In Madrid, Dr. German Ramirez of the Carlos III hospital said Romero remembers she once touched her face with the gloves after leaving the quarantine room where an Ebola victim was being treated.

Health officials say Romero twice entered the room of Spanish missionary Manuel Garcia Viejo, who died of Ebola on Sept. 25 - once to change his diaper and again after he died to retrieve unspecified items. Ramirez said Romero believes she touched her face with the glove after her first entry.

The Sierra Leone Broadcasting Corporation, meanwhile, reported that bodies of Ebola victims were being left in homes and on the streets of Freetown because of the strike by burial teams, who complained they had not been paid. The dead bodies of Ebola victims are highly contagious.

In neighboring Liberia, health workers said they planned to strike if their demands for more money and safety equipment were not met by the end of the week.

Speaking on radio Wednesday, Sierra Leone's deputy health minister Madina Rahman said the strike had been "resolved," though organizers could not immediately be reached to confirm it was over.

Rahman said the dispute centered on a one-week backlog for hazard pay that had been deposited in the bank but was not given to burial teams on time.

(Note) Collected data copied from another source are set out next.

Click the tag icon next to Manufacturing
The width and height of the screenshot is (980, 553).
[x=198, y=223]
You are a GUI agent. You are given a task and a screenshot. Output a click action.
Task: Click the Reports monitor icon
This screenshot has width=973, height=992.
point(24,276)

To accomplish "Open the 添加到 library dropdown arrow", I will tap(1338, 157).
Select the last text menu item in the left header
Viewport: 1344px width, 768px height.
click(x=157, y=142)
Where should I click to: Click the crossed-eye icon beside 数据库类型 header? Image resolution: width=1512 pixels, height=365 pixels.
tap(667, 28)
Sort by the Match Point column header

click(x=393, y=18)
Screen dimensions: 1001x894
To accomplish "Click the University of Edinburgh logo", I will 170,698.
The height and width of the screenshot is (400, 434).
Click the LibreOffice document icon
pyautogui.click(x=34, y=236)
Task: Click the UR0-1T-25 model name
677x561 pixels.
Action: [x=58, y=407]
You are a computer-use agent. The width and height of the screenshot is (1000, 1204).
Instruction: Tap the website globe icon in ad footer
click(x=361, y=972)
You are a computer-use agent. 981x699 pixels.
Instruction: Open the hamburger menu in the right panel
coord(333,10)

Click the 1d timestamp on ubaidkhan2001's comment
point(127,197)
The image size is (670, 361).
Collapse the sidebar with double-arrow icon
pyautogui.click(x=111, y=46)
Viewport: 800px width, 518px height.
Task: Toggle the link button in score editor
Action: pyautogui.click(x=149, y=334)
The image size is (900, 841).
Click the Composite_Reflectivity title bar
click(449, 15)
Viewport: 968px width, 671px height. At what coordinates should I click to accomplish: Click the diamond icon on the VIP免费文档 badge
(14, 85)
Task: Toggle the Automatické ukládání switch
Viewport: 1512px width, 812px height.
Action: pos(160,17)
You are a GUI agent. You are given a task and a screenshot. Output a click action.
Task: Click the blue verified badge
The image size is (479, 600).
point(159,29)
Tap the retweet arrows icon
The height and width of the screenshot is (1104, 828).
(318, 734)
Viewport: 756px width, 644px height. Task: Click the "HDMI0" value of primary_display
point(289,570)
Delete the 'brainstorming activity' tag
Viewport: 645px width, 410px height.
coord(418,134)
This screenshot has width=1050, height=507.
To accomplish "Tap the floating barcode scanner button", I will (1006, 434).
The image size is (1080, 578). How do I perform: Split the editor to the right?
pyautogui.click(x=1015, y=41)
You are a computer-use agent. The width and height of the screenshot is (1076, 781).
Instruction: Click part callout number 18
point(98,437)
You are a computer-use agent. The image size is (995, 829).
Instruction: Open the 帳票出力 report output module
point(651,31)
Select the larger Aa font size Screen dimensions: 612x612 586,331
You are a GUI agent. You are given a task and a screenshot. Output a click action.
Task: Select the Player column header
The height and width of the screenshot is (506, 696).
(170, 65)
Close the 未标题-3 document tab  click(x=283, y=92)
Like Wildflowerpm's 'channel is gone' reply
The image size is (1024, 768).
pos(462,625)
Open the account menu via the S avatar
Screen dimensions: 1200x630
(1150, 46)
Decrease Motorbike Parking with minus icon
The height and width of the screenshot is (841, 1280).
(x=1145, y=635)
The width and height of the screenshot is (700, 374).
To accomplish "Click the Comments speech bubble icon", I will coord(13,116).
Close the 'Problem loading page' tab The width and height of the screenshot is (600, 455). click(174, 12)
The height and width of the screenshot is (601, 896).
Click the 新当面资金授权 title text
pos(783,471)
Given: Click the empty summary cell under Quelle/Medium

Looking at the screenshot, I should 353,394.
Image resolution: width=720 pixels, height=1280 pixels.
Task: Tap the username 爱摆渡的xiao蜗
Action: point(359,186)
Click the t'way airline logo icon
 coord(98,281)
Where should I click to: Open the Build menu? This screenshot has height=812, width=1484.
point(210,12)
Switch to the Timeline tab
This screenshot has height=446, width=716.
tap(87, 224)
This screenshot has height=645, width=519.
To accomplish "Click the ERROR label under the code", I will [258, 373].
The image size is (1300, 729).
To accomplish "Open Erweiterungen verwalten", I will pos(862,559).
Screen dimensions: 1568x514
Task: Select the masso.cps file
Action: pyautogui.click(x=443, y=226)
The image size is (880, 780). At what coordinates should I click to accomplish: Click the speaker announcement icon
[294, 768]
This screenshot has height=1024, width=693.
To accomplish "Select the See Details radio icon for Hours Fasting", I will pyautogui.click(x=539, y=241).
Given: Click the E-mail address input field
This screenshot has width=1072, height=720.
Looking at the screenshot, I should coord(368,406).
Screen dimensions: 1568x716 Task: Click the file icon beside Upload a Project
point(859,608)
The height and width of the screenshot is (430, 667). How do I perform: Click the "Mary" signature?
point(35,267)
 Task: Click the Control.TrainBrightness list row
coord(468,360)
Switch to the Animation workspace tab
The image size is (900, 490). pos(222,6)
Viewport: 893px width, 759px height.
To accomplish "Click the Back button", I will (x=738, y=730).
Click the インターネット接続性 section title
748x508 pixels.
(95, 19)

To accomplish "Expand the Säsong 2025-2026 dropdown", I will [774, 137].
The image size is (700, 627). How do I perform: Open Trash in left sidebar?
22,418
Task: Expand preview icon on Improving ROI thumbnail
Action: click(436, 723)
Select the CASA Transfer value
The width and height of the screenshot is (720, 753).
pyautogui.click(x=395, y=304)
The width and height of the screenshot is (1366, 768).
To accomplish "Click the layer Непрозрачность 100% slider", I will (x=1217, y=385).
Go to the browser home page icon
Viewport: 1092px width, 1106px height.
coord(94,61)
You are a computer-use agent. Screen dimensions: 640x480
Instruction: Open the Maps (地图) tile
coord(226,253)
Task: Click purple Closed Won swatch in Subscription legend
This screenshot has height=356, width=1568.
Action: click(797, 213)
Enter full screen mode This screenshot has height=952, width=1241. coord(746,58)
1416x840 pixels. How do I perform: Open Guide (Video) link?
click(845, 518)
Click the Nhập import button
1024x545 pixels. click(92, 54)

"The health ministry is going to investigate the delay in the health workers not receiving their money," Rahman said.

The burial teams make up a total of 600 workers organized in groups of 12, health ministry spokesman Sidie Yahya Tunis said.

Tunis described the situation as "very embarrassing." The government was already facing criticism this week over a shipping container filled with medical gear and mattresses that has been held up at the port for more than a month.

In Liberia, health workers are demanding monthly salaries of $700 as well as personal protective equipment, said George Williams, secretary-general of the National Health Workers Association.

"We give the government up to the weekend to address all these or else we will stop work," Williams said.

The average health worker salary is currently below $500. Finance Minister Amara Konneh has defended the compensation for health workers, saying last week that it was more than Sierra Leone and Guinea were offering.

Health workers are especially vulnerable to Ebola, which is spread by contact with the bodily fluids of infected people.

Liberia's United Nations peacekeeping mission said Wednesday that an international member of its medical team had contracted Ebola, the second member of the mission to come down with the disease. The first died on Sept. 25.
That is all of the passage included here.